#### What is expected:
Below are the records. List every line holding the word "height".

─── Supplied data ───

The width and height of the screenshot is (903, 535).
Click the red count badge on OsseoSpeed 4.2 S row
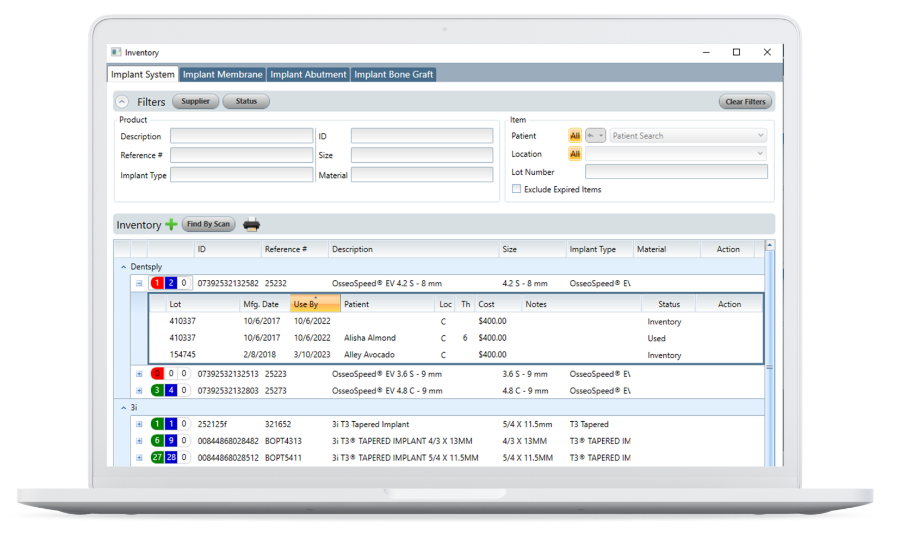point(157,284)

───
─── Supplied data ───

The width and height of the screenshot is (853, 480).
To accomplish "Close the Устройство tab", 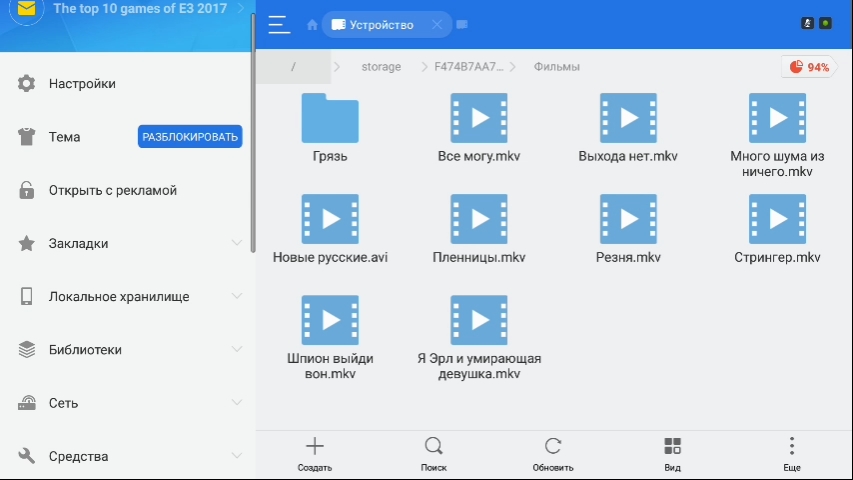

───

#### Completed task:
The width and height of the screenshot is (903, 535).
The width and height of the screenshot is (853, 480).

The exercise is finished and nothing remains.